Les médecins affirment que leurs tentatives internes pour aborder ces problèmes ont été à plusieurs reprises rejetées ou minimisées. Leur déclaration publique est intervenue après des mois de réunions improductives avec l’administration.
La réponse d’Interior Health, publiée sur leur site web, reconnaissait le « dévouement de tout le personnel de santé » mais caractérisait la situation comme principalement liée aux défis de capacité auxquels font face les hôpitaux à l’échelle de la province. La déclaration de Brown notait que des « investissements significatifs » avaient été réalisés dans les services d’urgence.
Cette façon de présenter les choses a particulièrement frustré les médecins.

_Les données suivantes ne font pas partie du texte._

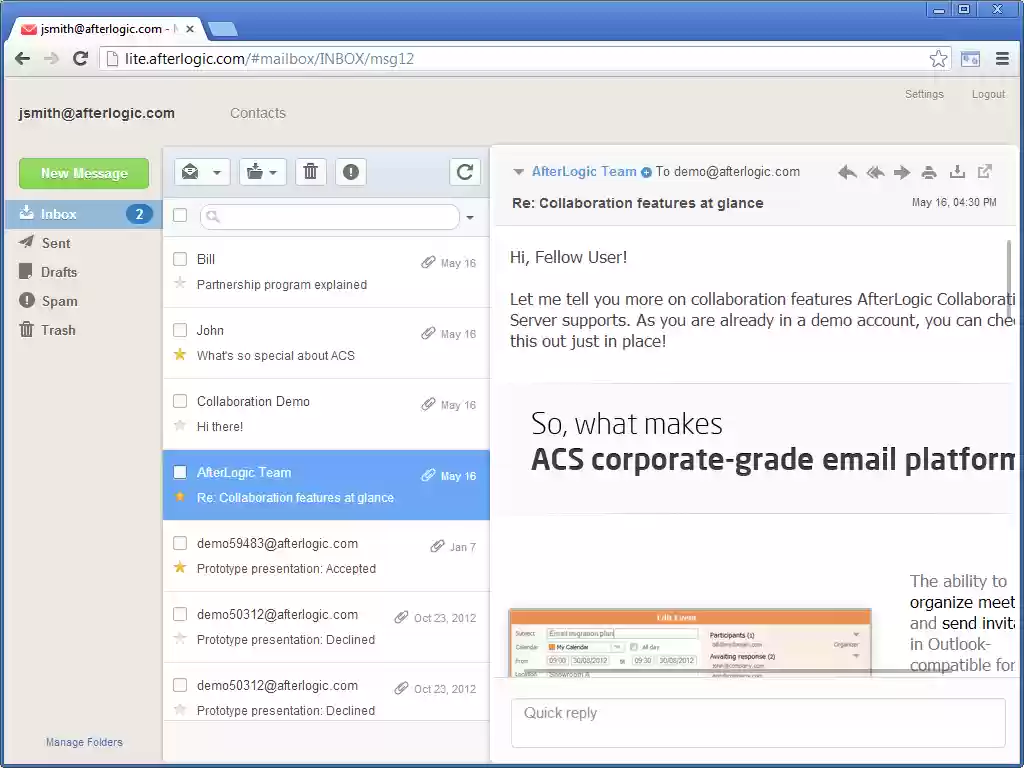The height and width of the screenshot is (768, 1024).
Task: Select all messages via top checkbox
Action: click(x=180, y=216)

« Il ne s’agit pas seulement de capacité, » a déclaré la Dre Wall. « C’est une approche de gestion qui ignore les préoccupations de première ligne et une culture qui punit ceux qui s’expriment. »
Lorsque j’ai contacté Interior Health pour obtenir un commentaire, un porte-parole a fourni une déclaration réitérant les points de la lettre de Brown et refusant d’aborder les allégations spécifiques concernant la culture du lieu de travail. Ils ont souligné une pénurie de personnel de santé à l’échelle de la province comme principal défi.
Le Syndicat des infirmières et infirmiers de la Colombie-Britannique a discrètement soutenu les médecins. Un représentant qui a demandé l’anonymat m’a confié que les infirmières du KGH ont connu des préoccupations similaires mais craignent des répercussions professionnelles si elles s’expriment publiquement.
Le différend reflète des tensions plus larges dans les soins de santé canadiens, où un système conçu il y a des décennies peine à répondre aux demandes contemporaines. Un rapport de 2023 de l’Institut canadien d’information sur la santé a révélé que les temps d’attente aux urgences en C.-B. ont augmenté de 22% depuis 2019, les petites communautés faisant souvent face aux défis les plus importants.
La Dre Kathleen Ross, présidente de Doctors of BC, m’a dit par téléphone que l’épuisement professionnel des médecins a atteint des niveaux de crise dans toute la province. « Quand des médecins expérimentés tirent la sonnette d’alarme sur la sécurité des patients, nous devons écouter, » a-t-elle déclaré. « Ce ne sont pas des problèmes qu’on peut écarter avec des arguments sur les pressions du système. »
En me promenant dans le centre-ville de Kelowna plus tard ce jour-là, j’ai parlé avec Marian Kraft, une résidente de 67 ans qui a passé neuf heures aux urgences du KGH le mois dernier après avoir ressenti des douleurs thoraciques.
« Les médecins et les infirmières étaient incroyables, mais ils semblaient épuisés, » se souvient-elle. « Une infirmière m’a dit qu’elle n’avait pas pris de pause depuis douze heures. Comment est-ce soutenable? »
Pour les communautés desservies par l’Hôpital général de Kelowna—environ 250 000 personnes dans l’Okanagan central—le différend soulève des questions troublantes sur les soins d’urgence. L’hôpital sert de centre de référence majeur pour la région intérieure sud, ce qui signifie que les perturbations peuvent avoir des conséquences considérables.
Les médecins ont demandé une médiation formelle avec la direction d’Interior Health, en présence des responsables provinciaux de la santé. Jusqu’à présent, Interior Health n’a pas répondu publiquement à cette demande.
« Nous n’avons pas choisi cette voie à la légère, » a déclaré le Dr Eppler en concluant notre conversation. « Mais quand la sécurité des patients est en jeu, le silence n’est pas une option. »
Quand j’ai quitté l’hôpital, la salle d’attente se remplissait à nouveau. Un affichage numérique indiquait les temps d’attente actuels : 5,5 heures pour les cas non urgents. Une jeune mère essayait de réconforter son bambin fiévreux. Un homme âgé grimaçait en changeant de position dans son fauteuil roulant.
Pour l’instant, les médecins poursuivent leur travail au milieu de l’incertitude, espérant que leur prise de position publique sans précédent apportera enfin un changement significatif à un système qui, selon eux, fait défaut tant aux patients qu’aux soignants.